DOCUMENT EXCERPT:

.....

The other heavy thing you are doing is reversing strings three times, and stripping the strings from 0's each time. If you follow the algorithm completely, I don't think you can do much else. However... let's take a look at some not so random examples:

          1234 + 4123
Reversed: 4321 + 3214
Added:    7535
Reversed: 5357

That's an aweful lot like the result of 1234 + 4123. So what's the difference? Well... if two digits add up to more than 10, this is no longer true. We don't add the carry to the digit to the left, but to the digit to the right.

          1294 + 4123
Reversed: 4921 + 3214
Added:    8135
Reversed: 5318

Guess in which direction we write the output? Well, from left to right. So if we add each pair, we can just add the carry to the next digit we write. There are two more questions we have to answer. The first: What if one of the numbers is smaller? How do we align them?

.....

SUPPLIED ENTRIES:

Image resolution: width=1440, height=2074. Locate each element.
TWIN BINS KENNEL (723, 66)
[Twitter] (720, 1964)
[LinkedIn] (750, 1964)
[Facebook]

.....

Pick up the explanation of reversed-number addition above and continue it from its last sentence.

RESPONSE TO THIS TASK:
          12 + 4123
Reversed: 21 + 3214
Added:    3235
Reversed: 5323

From that example we can deduce that REVADD'ing 12 + 4123 is like normal adding of 1200 + 4123. The last question is: What if the length of the result is not equal to the things we add?

          9876 + 7896
Reversed: 6789 + 6987
Added:    13776
Reversed: 67731

That is indeed what we would get if we would do the proposed algorithm. You would end up with something like this:

from __future__ import print_function

zero = ord('0')
doublezero = zero * 2

a, b = usr_input.split()
if len(a) < len(b):
    a, b = b, a

carry = 0

for j in xrange(0, len(b)):
    c = ord(a[j]) + ord(b[j]) - doublezero + carry
    print(chr((c % 10) + zero), sep='', end='')
    carry = c / 10

if carry and len(a) == len(b):
    print('1')
elif carry:
    print(chr(ord(a[j+1])+1), a[j+2:], sep='')
else:
    print(a[j+1:])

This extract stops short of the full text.